Before we get into how they’re going to do that, here’s some background on how science research is conducted.

Cofounder Elizabeth Iorns, who has a Ph.D in Cancer Biology and is on the faculty at the University of Miami School of Medicine, explains that major universities often have what’s called a Core Facility — a special lab that houses the most valuable equipment, which can exceed $1 million per machine. It would obviously be cost-prohibitive to put these in each scientists’ lab, and many of them are only needed occasionally anyway. So, instead, scientists submit their experiments to the Core Facility, where they’re carried out by resource scientists (scientists who exclusively perform these ‘outsourced’ experiments, and aren’t conducting their own research). The resource scientists then give the results back to the researcher who requested them.

Of course, not every core facility has every piece of machinery. And Iorns says that when a researcher wants to use equipment that’s housed elsewhere, the logistics involved can be painful. There’s no central database tracking which universities have which equipment, there’s no standardization around payments systems, and even the price each core facility charges for an experiment can vary widely (this is in part, she explains, because the facilities that are used infrequently need to charge more to recoup their costs).

Science Exchange hopes to be the solution to this. The company is working to build out a central database that lets researchers look up where they can outsource an experiment, and how much it will cost them. It also processes the transactions, so researchers and universities don’t have to worry about making sure their payment systems are all integrated with each other (Science Exchange makes it money by taking a commission on each transaction). Average experiment prices are around $5,000 — and despite the commission universities oftentimes save money, because they can find core facilities with lower fees.

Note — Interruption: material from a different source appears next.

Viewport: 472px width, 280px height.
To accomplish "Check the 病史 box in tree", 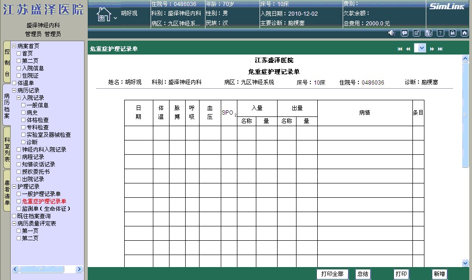I will click(24, 113).

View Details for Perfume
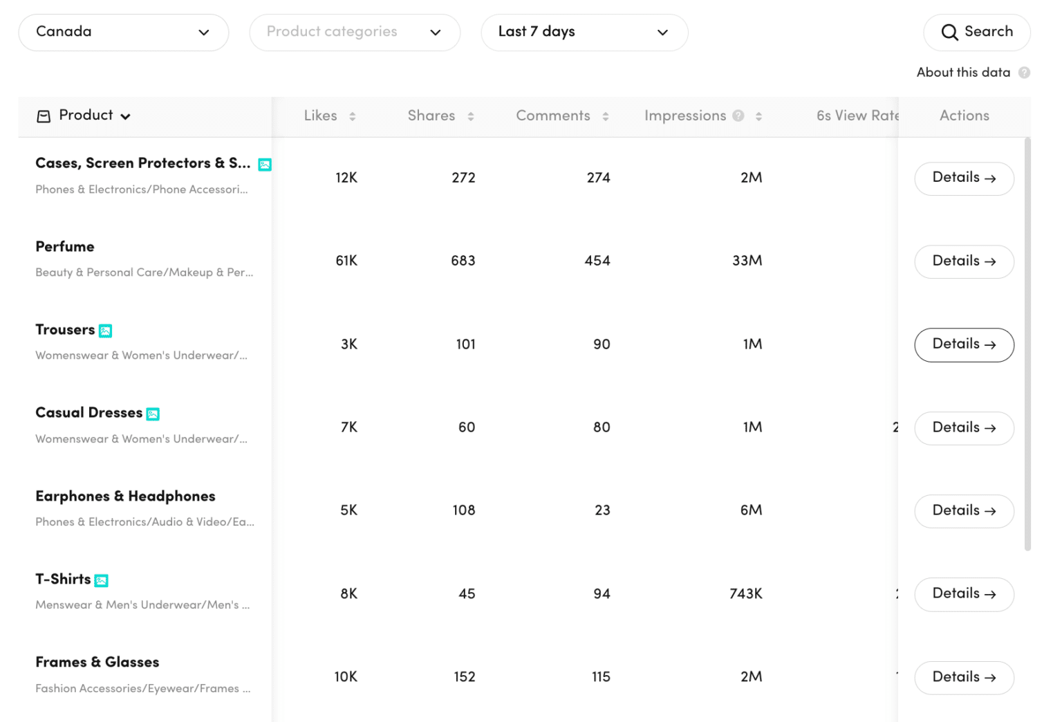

And Iorns says that the universities with underutilized core facilities, which typically charge higher fees, can close them without having to worry too much about their faculty leaving, since they’ll be able to more easily outsource their experiments.

In the longer term, Iorns says that the startup wants to help streamline an even broader range of experiments that don’t necessarily involve core facilities. What if, for example, a researcher could dedicate one day per week to conducting experiments submitted by other researchers? They could offer to perform experiments specifically related to their specialties, which could generate even more accurate results than if these researchers had conducted the experiments at their own labs. Of course, this could lead to issues around establishing who is actually reliable, but Iorns says this could be addressed using a reputation system.

But that’s still a ways off. For now, they’re sticking with the core facilities. So far, they say the results have been promising — and I think it sounds like a great idea.

The startup’s team consists of Iorns, Ryan Abbott (formerly cofounded Loudpixel), and Dan Knox (formerly a VP at DailyMe).